Tempos depois, encontro novamente a figura : " E aí, como está o novo homem ? " E ele me respondeu, " Olha, quer saber ? Eu nasci para a esbórnia e para a esbórnia voltei . " Pois não é que, numa noite dessas, encontro esse meu amigo e a sua mulher, num restaurante, como dois pombinhos, de mãos dadas, arrulhando felicidade ? Pois é , a vida é bela ! "

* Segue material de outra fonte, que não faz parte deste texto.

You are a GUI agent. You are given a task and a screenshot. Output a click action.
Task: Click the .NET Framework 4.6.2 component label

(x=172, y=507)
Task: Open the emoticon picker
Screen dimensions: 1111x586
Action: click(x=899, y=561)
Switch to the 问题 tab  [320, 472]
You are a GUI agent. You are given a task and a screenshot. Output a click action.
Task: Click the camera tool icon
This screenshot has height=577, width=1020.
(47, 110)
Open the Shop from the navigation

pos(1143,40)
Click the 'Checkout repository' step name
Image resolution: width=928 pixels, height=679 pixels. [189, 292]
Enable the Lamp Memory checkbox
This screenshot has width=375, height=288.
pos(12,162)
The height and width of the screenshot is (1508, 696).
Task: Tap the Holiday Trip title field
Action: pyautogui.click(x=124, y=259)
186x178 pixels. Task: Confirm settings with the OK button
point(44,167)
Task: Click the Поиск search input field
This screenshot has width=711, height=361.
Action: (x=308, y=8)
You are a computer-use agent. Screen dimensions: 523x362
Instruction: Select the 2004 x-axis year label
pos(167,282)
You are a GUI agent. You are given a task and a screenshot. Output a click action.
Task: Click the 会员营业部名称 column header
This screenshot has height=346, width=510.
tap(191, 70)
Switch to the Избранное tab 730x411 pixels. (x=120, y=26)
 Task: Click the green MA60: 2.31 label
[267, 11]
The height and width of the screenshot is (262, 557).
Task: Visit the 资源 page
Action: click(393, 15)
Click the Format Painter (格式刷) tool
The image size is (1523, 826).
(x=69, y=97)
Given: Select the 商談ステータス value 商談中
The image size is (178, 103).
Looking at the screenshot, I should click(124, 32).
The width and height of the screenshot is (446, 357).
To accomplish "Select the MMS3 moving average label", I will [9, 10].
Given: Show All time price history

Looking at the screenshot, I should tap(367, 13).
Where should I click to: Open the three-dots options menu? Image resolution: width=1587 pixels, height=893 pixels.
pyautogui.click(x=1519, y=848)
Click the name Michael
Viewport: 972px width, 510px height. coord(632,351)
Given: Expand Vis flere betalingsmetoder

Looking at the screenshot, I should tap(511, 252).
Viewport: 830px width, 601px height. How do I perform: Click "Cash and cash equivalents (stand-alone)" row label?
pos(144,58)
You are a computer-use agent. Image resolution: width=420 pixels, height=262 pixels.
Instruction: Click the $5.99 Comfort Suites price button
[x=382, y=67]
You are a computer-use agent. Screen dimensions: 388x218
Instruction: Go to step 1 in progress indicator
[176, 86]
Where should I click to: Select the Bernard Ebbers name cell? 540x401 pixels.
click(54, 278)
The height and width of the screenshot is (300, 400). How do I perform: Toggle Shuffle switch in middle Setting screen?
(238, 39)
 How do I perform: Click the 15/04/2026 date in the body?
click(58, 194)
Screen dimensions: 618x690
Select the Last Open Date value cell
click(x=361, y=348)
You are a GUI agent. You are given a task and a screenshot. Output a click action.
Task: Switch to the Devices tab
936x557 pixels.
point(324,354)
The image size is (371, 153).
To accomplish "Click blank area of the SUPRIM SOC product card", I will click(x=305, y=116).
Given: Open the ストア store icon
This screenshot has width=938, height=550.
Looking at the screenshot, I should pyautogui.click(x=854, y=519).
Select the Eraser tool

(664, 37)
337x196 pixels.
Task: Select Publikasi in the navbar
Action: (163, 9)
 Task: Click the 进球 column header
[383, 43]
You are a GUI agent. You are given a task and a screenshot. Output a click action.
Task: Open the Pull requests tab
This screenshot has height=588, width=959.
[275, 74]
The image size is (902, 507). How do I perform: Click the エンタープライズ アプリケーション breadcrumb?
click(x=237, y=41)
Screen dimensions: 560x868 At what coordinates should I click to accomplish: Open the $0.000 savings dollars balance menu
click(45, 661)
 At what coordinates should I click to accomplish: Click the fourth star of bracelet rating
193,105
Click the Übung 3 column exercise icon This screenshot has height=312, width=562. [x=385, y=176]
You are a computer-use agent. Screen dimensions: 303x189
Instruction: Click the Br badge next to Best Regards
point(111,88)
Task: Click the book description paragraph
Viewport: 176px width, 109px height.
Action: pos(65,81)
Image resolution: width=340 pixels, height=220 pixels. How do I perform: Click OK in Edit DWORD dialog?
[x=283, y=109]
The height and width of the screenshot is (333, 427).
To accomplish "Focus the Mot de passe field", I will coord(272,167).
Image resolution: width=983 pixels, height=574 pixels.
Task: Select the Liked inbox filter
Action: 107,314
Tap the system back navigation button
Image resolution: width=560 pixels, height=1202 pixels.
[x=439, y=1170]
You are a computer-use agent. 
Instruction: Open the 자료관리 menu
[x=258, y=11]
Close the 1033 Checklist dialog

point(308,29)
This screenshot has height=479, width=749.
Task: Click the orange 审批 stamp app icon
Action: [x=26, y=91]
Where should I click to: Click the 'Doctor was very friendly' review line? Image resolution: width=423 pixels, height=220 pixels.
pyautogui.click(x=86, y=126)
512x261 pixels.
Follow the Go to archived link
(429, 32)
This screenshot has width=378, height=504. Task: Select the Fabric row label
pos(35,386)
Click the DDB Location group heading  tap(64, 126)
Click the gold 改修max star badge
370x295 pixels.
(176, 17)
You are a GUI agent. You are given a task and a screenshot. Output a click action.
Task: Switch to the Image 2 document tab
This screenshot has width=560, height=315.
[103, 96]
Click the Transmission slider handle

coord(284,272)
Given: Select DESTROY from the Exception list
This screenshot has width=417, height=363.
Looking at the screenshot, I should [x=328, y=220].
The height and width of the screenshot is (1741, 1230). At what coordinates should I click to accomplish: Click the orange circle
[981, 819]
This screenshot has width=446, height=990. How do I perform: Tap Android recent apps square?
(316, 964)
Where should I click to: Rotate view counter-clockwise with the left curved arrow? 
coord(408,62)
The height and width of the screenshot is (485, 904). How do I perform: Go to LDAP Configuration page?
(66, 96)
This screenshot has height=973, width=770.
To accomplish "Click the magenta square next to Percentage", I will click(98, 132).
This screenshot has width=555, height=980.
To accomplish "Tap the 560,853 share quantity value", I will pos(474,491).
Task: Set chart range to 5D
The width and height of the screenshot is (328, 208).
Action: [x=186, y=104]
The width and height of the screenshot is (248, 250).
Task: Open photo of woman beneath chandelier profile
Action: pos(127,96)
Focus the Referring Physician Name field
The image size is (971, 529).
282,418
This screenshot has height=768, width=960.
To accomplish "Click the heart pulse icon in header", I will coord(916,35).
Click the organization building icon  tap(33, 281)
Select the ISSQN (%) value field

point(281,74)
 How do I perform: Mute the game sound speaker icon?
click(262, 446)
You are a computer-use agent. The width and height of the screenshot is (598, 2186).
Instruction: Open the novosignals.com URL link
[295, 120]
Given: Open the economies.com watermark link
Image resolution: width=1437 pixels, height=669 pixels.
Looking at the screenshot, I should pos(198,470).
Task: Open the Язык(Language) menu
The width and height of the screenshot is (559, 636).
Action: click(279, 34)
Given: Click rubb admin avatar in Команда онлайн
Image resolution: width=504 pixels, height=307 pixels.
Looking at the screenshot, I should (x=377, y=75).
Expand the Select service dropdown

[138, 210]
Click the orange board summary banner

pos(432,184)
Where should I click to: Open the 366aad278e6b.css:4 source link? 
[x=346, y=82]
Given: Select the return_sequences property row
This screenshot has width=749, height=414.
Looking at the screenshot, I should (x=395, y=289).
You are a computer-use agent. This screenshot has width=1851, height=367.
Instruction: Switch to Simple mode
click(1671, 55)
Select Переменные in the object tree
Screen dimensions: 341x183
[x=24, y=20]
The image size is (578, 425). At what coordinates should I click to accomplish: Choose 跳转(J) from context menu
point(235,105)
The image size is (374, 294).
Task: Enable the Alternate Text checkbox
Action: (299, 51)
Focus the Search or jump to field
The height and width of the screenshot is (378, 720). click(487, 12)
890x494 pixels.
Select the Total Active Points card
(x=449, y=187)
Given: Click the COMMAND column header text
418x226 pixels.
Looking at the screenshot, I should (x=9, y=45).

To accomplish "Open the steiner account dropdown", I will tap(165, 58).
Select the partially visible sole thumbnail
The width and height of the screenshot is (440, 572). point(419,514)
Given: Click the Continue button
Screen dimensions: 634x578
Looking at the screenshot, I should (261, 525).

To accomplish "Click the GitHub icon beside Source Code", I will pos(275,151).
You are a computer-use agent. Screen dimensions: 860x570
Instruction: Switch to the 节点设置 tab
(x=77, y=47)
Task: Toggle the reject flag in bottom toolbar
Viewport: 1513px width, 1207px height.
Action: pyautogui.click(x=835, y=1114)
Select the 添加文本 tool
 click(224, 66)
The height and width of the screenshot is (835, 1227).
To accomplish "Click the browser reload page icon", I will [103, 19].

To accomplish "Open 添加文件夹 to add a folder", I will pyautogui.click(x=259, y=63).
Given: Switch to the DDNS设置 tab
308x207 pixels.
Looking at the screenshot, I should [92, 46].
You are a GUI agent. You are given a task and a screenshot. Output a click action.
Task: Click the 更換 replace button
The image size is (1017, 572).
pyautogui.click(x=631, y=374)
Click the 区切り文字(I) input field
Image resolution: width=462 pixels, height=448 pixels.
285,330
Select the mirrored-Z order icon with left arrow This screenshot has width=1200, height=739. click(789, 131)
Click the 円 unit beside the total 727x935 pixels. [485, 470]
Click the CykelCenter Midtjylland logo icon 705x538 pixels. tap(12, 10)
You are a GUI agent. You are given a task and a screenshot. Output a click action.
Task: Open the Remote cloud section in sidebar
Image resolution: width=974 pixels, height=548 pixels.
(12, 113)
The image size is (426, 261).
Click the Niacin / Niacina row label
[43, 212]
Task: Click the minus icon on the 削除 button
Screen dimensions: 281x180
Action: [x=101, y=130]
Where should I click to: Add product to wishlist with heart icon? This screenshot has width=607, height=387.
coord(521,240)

Hoje em dia, até velório está saindo de moda . Sob o pretexto da falta de segurança, deixam o morto trancado a noite inteira, numa sala de capela mortuária, curtindo a sua derradeira e amarga solidão. Mas já houve o tempo em que as famílias " prestavam sentinela " ( essa expressão fui buscar lá bem no fundão do meu baú ) aos seus mortos, durante a noite inteira. E o defunto aguardava em casa mesmo, a hora de ser transportado para a sua última morada. Mas o sono, esse nunca deixou de existir. Em caso de mortes menos concorridas, quando dava lá prá duas, três horas da manhã, era difícil controlar a vontade de dar uma cochilada. Pois bem, um amigo havia perdido uma tia avó, senhora solteirona e casta como a época exigia e, como de seu dever, se apresentou para desempenhar a função de sentinela. Esse amigo, à época um garotão, cultivava um desejo sexual quase incontrolável, hoje mais conhecido por tesão, por uma prima, moça, diga-se de passagem, de apreciáveis atributos físicos. Até então, apenas alguns rápidos e furtivos amassos haviam existido entre ambos e sómente contribuíram para o açodamento do desejo que os atraía. Eis que, naquela noite de quarto minguante, os primos se sentaram lado a lado, em cadeiras postas para servir aos que guardavam a extinta. A proximidade, a quentura das pernas que se encostavam mais e mais, foi criando uma situação cada vez mais conflituosa com a atmosfera do ambiente. Folhas tantas, só "os de casa" não se despediram, para voltarem na manhã seguinte. E, os três ou quatro ali residentes, quedaram vencidos pelo sono. Mais acordados e acesos que nunca, só o nosso casalzinho. E beija daqui, pega dali, aperta não sei onde, a situação acabou fugindo de controle e, sob a luz dos círios que queimavam para iluminar o caminho daquela bondosa alma, acabou por ser exercitado o amor, representação maior da vida. Vencida a madrugada, era de se notar o surgimento de um bonito sorriso compondo a expressão facial da morta . Inexplicável para muitos, o sorriso foi compreendido pelos dois jovens como uma manifestação expressa de cumplicidade com o sucedido.

Bem, histórias de vida como essas, as tenho aos potes. Hoje, ficarei por aqui, para poupar o precioso tempo dos que me privilegiam com a leitura do blog.